L’Université de Ouagadougou et celle de Ouaga 2 baissent donc les rideaux jusqu’à nouvel ordre. C’est une autre aventure dans laquelle se sont engagés les protagonistes, et en dépit des dénégations des autorités, c’est la pire des solutions.
Sauf miracle, en effet, les universités de Ouagadougou s’acheminent vers l’année invalidée, une situation aux conséquences désastreuses pour le système éducatif.

Alors, fallait-il en arriver à cette solution extrême ? Certainement pas, car dans cette affaire les protagonistes ont surtout fait preuve de mauvaise volonté. Guidés par leur orgueil, ils ont monté les enchères jusqu’au point de non-retour, alors qu’on créditait le gouvernement de lucidité pour éviter cette catastrophe. Les condamnations à des peines assorties de sursis des étudiants accusés de marche illégale et de destruction de biens publics avaient fait espérer que le pouvoir s’engageait dans la voie de l’apaisement. Finalement, ce sont les faucons qui ont dicté leur loi.

C’est pourquoi, s’il faut reprocher aux étudiants leur facile tentation à recourir à la grève alors que celle-ci devrait être une arme de dernière minute, on peut tout autant reprocher à la présidence de l’Université et au ministère en charge de l’Enseignement supérieur d’avoir manqué de tact dans la gestion de cette crise. Ainsi, si le reproche est fait aux structures estudiantines de ne pas respecter les textes de la république, le cas des responsables de l’université est encore plus grave. Ils peuvent être tenus coupables de la présence sur le campus des forces de troisième catégorie avec un respect approximatif de la procédure, avec pour conséquence l’usage d’armes à feu qui ont fait de nombreux blessés. Inutile de rendre la soldatesque responsable, car elle a agi en conformité avec sa mission.

En effet, quand l’armée est appelée à la rescousse, c’est que les deux premières forces ont été débordées. Si donc la police et la gendarmerie n’étaient pas capables de contenir les étudiants, c’est qu’il y avait vraiment péril en la demeure... ce qui était loin d’être le cas à l’Université de Ouagadougou, pour que les militaires utilisent leur arsenal de guerre pour rétablir l’ordre. Il est regrettable que le Professeur Jean Koulidiati ait été défaillant dans le management de sa toute première difficulté, alors que le gouvernement avait fondé beaucoup d’espoir sur lui pour apaiser le climat social sur le campus universitaire de Zogona.
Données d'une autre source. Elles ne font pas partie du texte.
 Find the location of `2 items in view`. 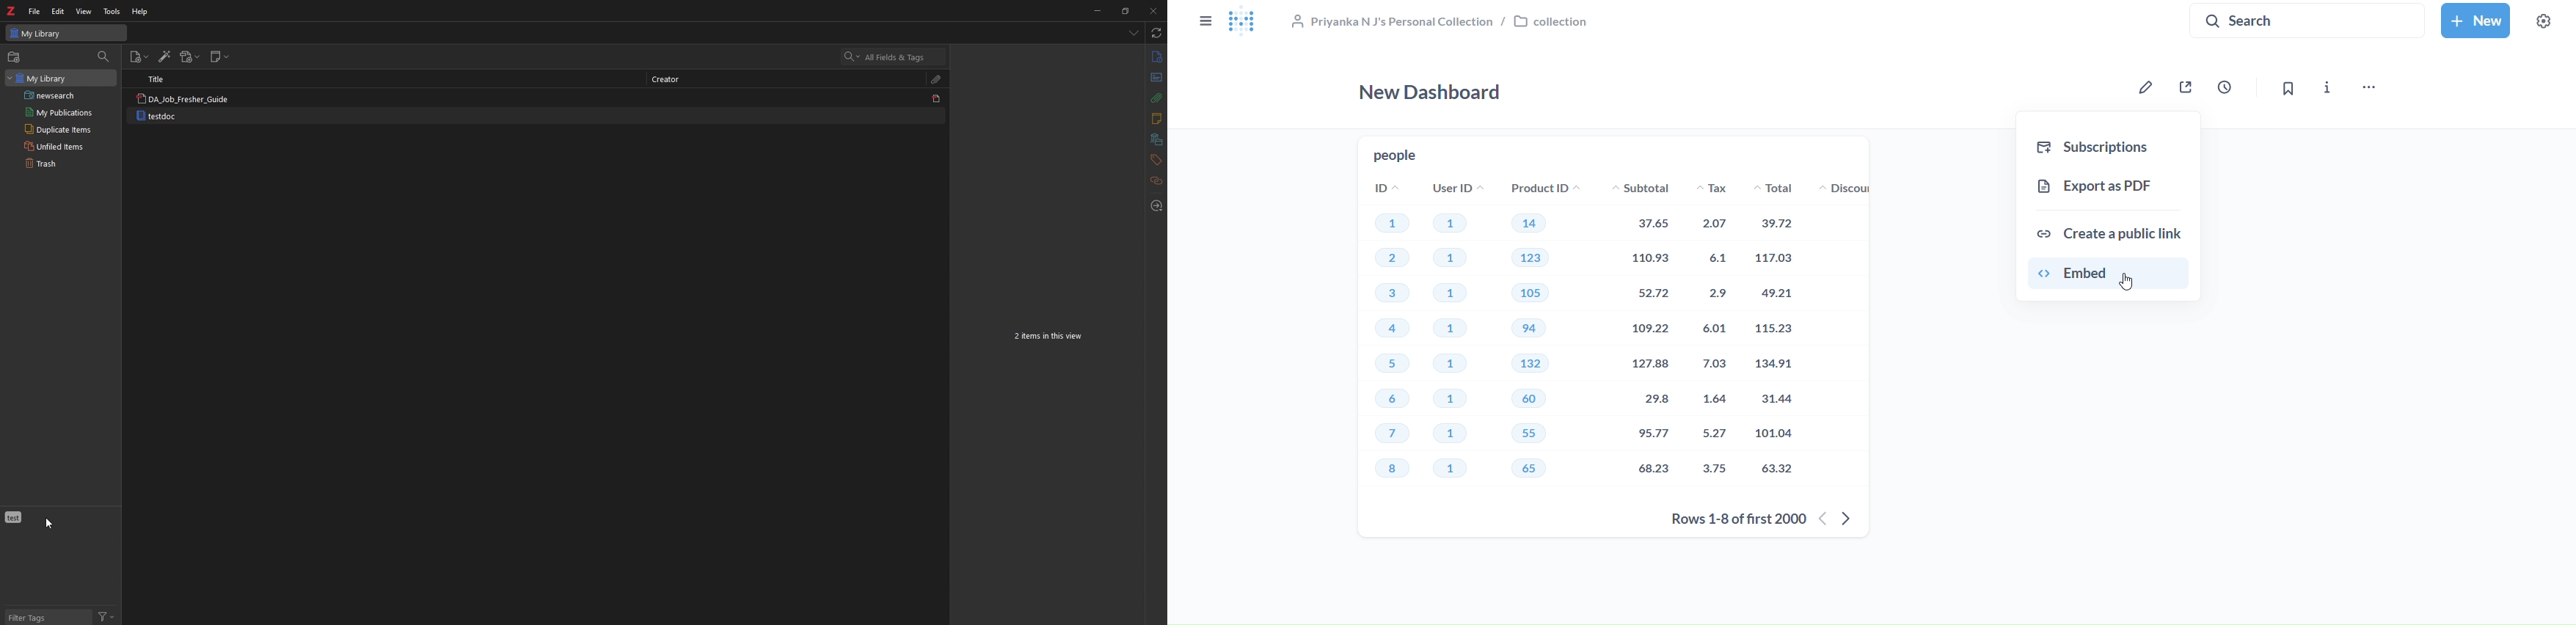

La tentative de diabolisation dont est l’objet l’Aneb, l’une des structures syndicales les plus remuantes, ne produit que l’effet inverse. Vouloir tout ramener à la manipulation politicienne est une grave fuite en avant qui ne fait que compliquer les données du problème, rendant encore plus difficile la recherche de solutions. Si le pouvoir pense pouvoir gagner du temps en remettant les problèmes à plus tard, le ministre Joseph Paré sait certainement mieux que quiconque qu’il ne dispose d’aucun répit. Il faut maintenant craindre que l’arrivée de nouveaux bacheliers qui gonflera les effectifs et par conséquent reposeront l’insuffisance des infrastructures d’accueil n’en rajoute à la crise.

Koulidiati, en bon Gourmantché, a tout intérêt à taper le bon sable, s’il ne veut pas que ses jours soient comptés à la présidence de l’Université, en dépit du supposé ou réel lien solide qui le lie au grand manitou.